Remembering the Good Stuff
I have a problem with memory. I can’t remember the bad stuff and I can’t remember the good stuff. Of course, that’s an oversimplification because my body remembers everything. It’s my prefrontal cortex that has trouble retaining the detail of events in my life.
My little polaroid memories.
This is true for me today but it was most evident over a ten year period thirty or more years ago. Everything — except what I needed to function in my employment — went in and out of my mind like a wisp in the wind. My father, who was not my favorite person in the world, used to say I had a memory like a sieve.
Cultivating Good Memories
So when my decompensation landed me in the hospital in 1991, I left committed to turning my life around (mind you, that didn’t happen for another decade or two). In spite of identity confusion, constant pain, obstreperous alters (whom I now love), fear, doom, and other normal stuff for we multiples, I decided to have fun, to try to do some happy things, to find the goodness in the midst of misery. The only problem was that, even after I’d experienced a bit of light, I’d forget it. The constant chaos prevented me from incorporating a good memory into all the bad.
Documenting Good Memories
I was poor as a church mouse back then but I decided to save what little I had to buy a polaroid camera (it seemed like such an extravagance but maybe I was worth it). For those of you who are too young to know what a polaroid camera is: it developed the pictures on the spot (not particularly high quality) and — even better — it left a large white space on the bottom where you could write something about the picture.

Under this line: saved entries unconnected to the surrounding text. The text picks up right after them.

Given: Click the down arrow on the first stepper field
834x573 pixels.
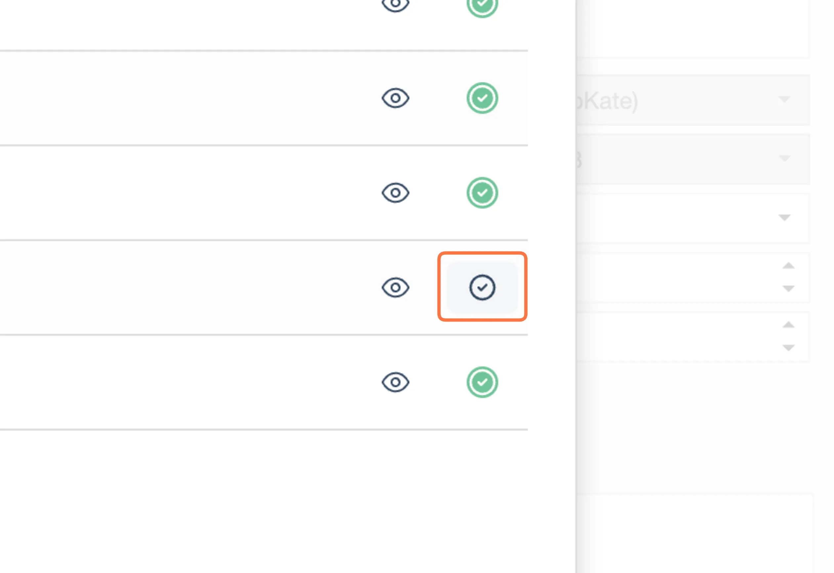Looking at the screenshot, I should point(788,288).
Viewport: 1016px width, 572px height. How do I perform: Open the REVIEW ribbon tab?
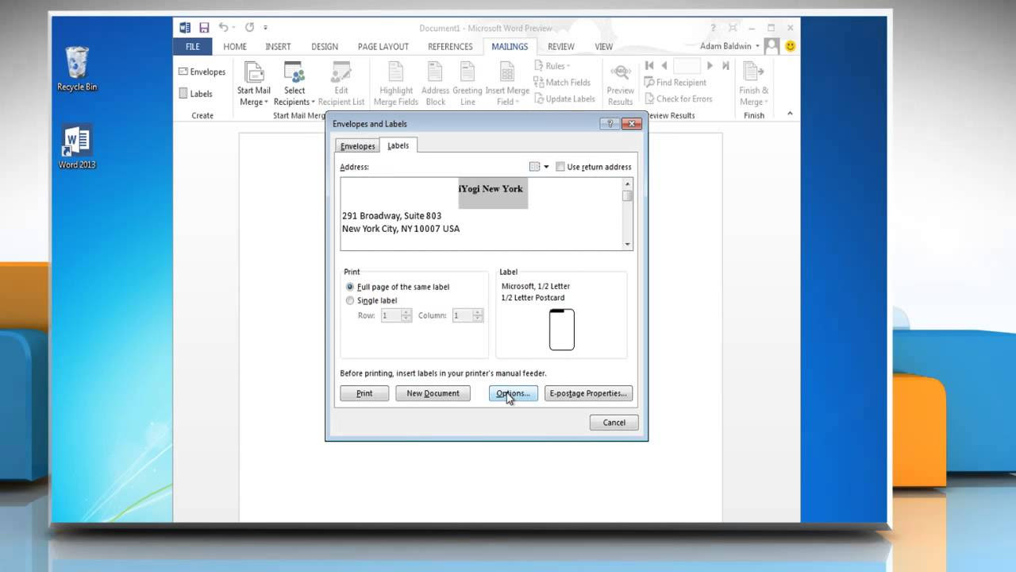(x=561, y=46)
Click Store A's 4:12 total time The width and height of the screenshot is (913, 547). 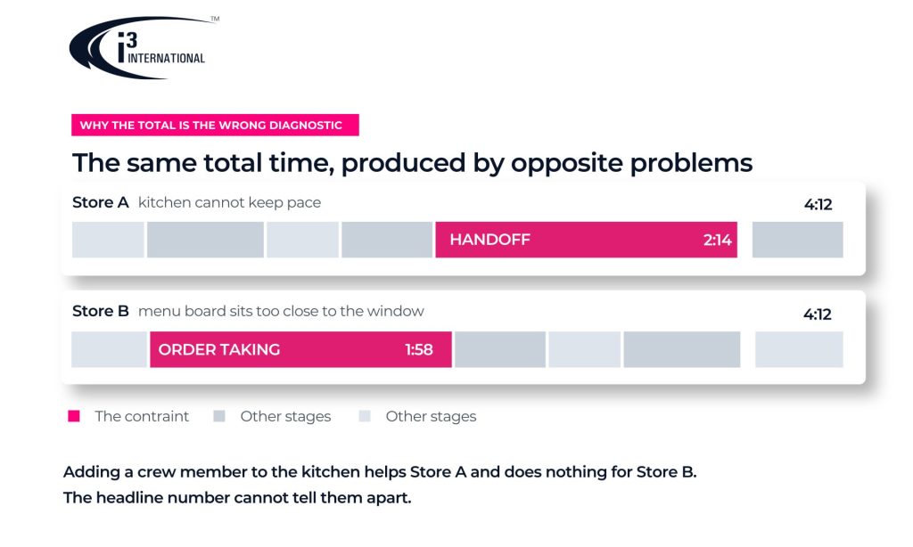tap(818, 204)
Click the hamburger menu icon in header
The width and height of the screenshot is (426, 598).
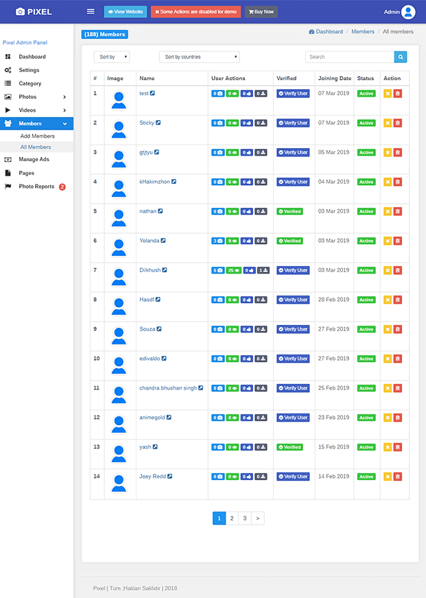click(91, 12)
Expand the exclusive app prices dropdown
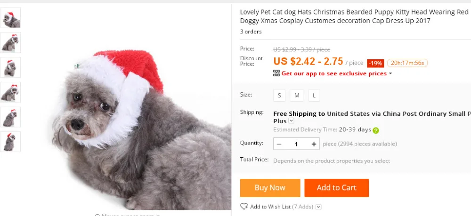This screenshot has height=216, width=471. (390, 73)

I began to document my good times with polaroid pictures which I kept in many small one-picture-per-page albums. This ritual was life saving. Yes, I really did have moments of happiness in the midst of all the pain. Yes, I had a life beyond the four walls of the therapy room. No, I wasn’t totally worthless and without friends. Even though my largest memories of that period are mired in grief and isolation, I found a way to eke out a life in the midst of death.
Remembering the Good Times
I pull out those little albums often to remind me of my life back then. It gives me pleasure to see myself straining to find a spot of joy growing through what felt like muck and mud. I can track my trajectory through those pictures. Although I can’t remember the details, I can remember the feelings. I can see how the me of multiple selves back then grew into the me who is mostly integrated today.
Polaroid cameras are now antiques and you can’t get the film anymore, so I’m more likely to track my life through Facebook posts online.
But that just doesn’t match my little albums that house the instant pictures with notations at the bottom. They were my lifeline during a time when I couldn’t remember anything.
🕊️
Memory is the diary that we all carry about with us.